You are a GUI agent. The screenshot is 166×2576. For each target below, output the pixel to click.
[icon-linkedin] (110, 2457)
□ □ □
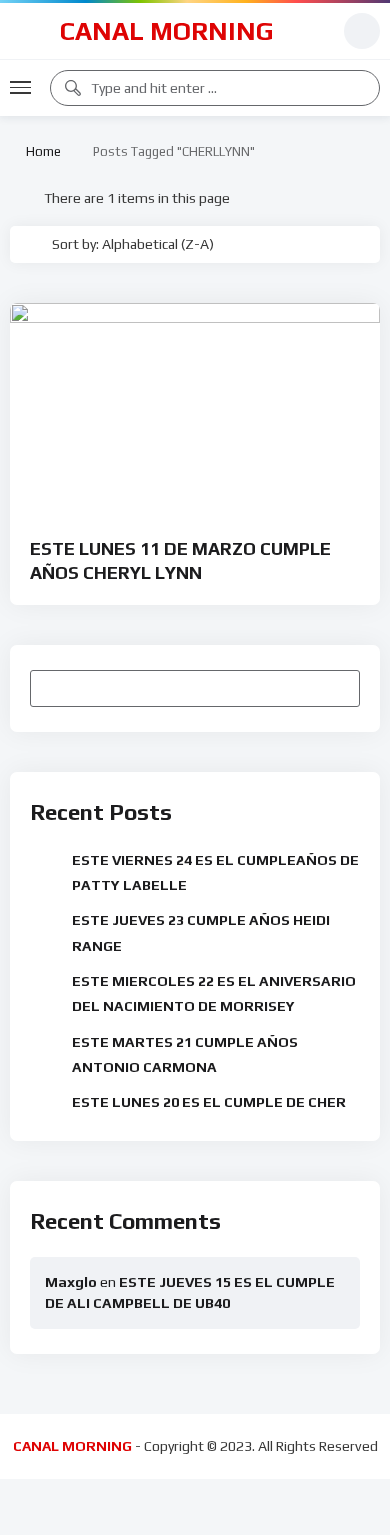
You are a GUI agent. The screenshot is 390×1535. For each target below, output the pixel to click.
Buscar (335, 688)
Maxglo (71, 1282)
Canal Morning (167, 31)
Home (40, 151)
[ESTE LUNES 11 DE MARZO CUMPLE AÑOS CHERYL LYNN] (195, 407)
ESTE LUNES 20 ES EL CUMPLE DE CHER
□ □ □
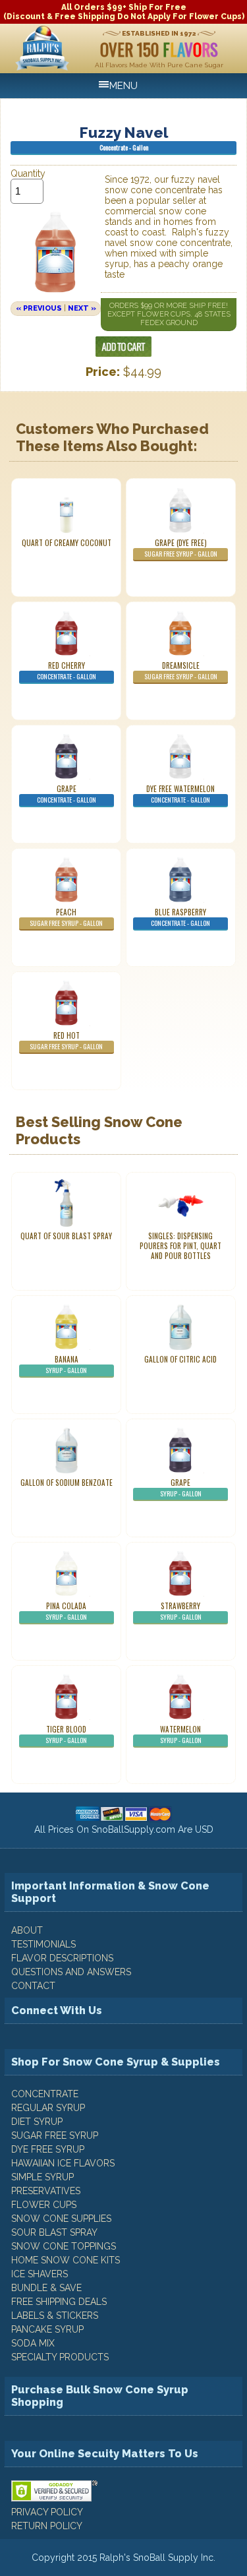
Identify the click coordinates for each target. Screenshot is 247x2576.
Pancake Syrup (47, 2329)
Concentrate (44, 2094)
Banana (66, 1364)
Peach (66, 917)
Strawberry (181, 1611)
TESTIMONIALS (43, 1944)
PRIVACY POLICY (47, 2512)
□ □ □
#### The problem
Retype, exactly and in full, the lines above from the one containing "Identify the click" through the one containing "PRIVACY POLICY (47, 2512)".

#### Output of the exercise
Identify the click coordinates for each target. Screenshot is 247x2576.
Pancake Syrup (47, 2329)
Concentrate (44, 2094)
Banana (66, 1364)
Peach (66, 917)
Strawberry (181, 1611)
TESTIMONIALS (43, 1944)
PRIVACY POLICY (47, 2512)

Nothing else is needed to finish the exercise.